TUJUAN A: Ubah entri mulai dari baris yang memuat "How do I perform: Click the MT" sampai dengan baris yang memuat "pos(906,804)" dengan mengganti "World bar" menjadi "Global bar". Tulis ulang hanya baris-baris itu, tanpa perubahan lain.

DOKUMEN:
● ● ●
Pemohon harus mempunyai kepentingan langsung terhadap kewenangan yang dipersengketakan.438 Yang dimaksud dengan kewenangan yang dipersengketakan ini adalah kewenangan yang diberikan atau ditentukan oleh UUD 1945.

b)     Termohon

Termohon adalah lembaga negara yang dianggap telah mengambil, mengurangi, menghalangi, mengabaikan, dan/atau merugikan pemohon. Di dalam Pasal 2 ayat (1) Peraturan Mahkamah Konstitusi Nomor 08/PMK/2006 tentang Pedoman Beracara Dalam Sengketa Kewenangan Konstitusional Lembaga Negara diatur, bahwa lembaga negara yang dapat menjadi termohon dalam perkara sengketa kewenangan konstitusional lembaga negara adalah:

a. Dewan Perwakilan Rakyat (DPR);

b. Dewan Perwakilan Daerah (DPD);

c. Majelis Permusyawaratan Rakyat (MPR);

d. Presiden;

e. Badan Pemeri Pemeriksa Keuangan (BPK);

f. Pemerintahan Daerah (Pemda); atau

g. Lembaga negara lain yang kewenangannya diberikan oleh UUD 1945.
● ● ●
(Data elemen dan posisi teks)
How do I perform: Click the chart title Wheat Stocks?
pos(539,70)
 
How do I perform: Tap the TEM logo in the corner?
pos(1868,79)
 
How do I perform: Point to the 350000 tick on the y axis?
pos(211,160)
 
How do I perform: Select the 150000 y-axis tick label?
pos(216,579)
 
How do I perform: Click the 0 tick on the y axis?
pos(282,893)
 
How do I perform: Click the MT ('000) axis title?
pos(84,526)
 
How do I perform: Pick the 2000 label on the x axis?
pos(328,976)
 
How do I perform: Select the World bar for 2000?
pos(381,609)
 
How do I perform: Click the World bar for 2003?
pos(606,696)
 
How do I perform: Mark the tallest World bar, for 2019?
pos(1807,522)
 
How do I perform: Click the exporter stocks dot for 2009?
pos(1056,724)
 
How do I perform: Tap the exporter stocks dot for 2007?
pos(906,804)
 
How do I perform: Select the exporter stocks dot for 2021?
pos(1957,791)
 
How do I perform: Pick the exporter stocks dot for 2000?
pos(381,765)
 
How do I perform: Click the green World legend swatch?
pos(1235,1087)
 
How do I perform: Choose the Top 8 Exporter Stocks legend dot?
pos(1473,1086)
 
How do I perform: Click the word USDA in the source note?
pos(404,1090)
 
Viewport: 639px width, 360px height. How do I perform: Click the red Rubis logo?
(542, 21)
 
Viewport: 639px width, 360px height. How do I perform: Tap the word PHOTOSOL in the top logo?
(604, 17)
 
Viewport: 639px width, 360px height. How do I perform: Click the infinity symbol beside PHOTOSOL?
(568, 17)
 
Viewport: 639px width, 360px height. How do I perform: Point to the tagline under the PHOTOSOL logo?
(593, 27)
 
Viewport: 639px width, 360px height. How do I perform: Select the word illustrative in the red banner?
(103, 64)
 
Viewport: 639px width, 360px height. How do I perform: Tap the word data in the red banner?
● ● ●
TUJUAN B: Lanjutkan teks tentang sengketa kewenangan lembaga negara, mulai setelah kalimat terakhirnya.

JAWABAN AKHIR A:
How do I perform: Click the MT ('000) axis title?
pos(84,526)
 
How do I perform: Pick the 2000 label on the x axis?
pos(328,976)
 
How do I perform: Select the Global bar for 2000?
pos(381,609)
 
How do I perform: Click the Global bar for 2003?
pos(606,696)
 
How do I perform: Mark the tallest Global bar, for 2019?
pos(1807,522)
 
How do I perform: Click the exporter stocks dot for 2009?
pos(1056,724)
 
How do I perform: Tap the exporter stocks dot for 2007?
pos(906,804)

JAWABAN AKHIR B:
Adanya rumusan hukum tentang pengertian ‘lembaga negara lain’ menunjukkan, bahwa kemungkinan termohon lain di luar yang telah disebutkan di atas masih terbuka atau ada, tergantung pada hakim. Komisi Pemilihan Umum (KPU) Pusat misalnya, dapat saja menjadi termohon dalam perkara SKLN, tergantung pada bagaimana hakim menafsirkannya.

Dalam pemeriksaan perkara, pemohon dan termohon memiliki kedudukan yang sama (equal). Keduanya memiliki kesempatan dan kebebasan yang sama untuk mengajukan hal-hal yang dianggapnya benar menurut[7] hukum. Keduanya juga memiliki hak dan kebebasan yang sama untuk mengajukan pembelaan dan bukti-bukti yang dianggap perlu. Dengan demikian kedudukan pemohon dan termohon berkaitan dengan pemeriksaan perkaranya bersifat accusatoir.

Pemohon dan/atau termohon dapat didampingi atau diwakili oleh kuasa hukumnya berdasarkan surat kuasa khusus untuk itu. Dalam hal pemohon dan/atau termohon didampingi oleh selain kuasanya, pemohon dan/atau termohon harus membuat surat keterangan yang khusus untuk itu. Surat kuasa khusus dan surat keterangan khusus tersebut harus ditunjukkan dan diserahkan kepada majelis Hakim dalam persidangan.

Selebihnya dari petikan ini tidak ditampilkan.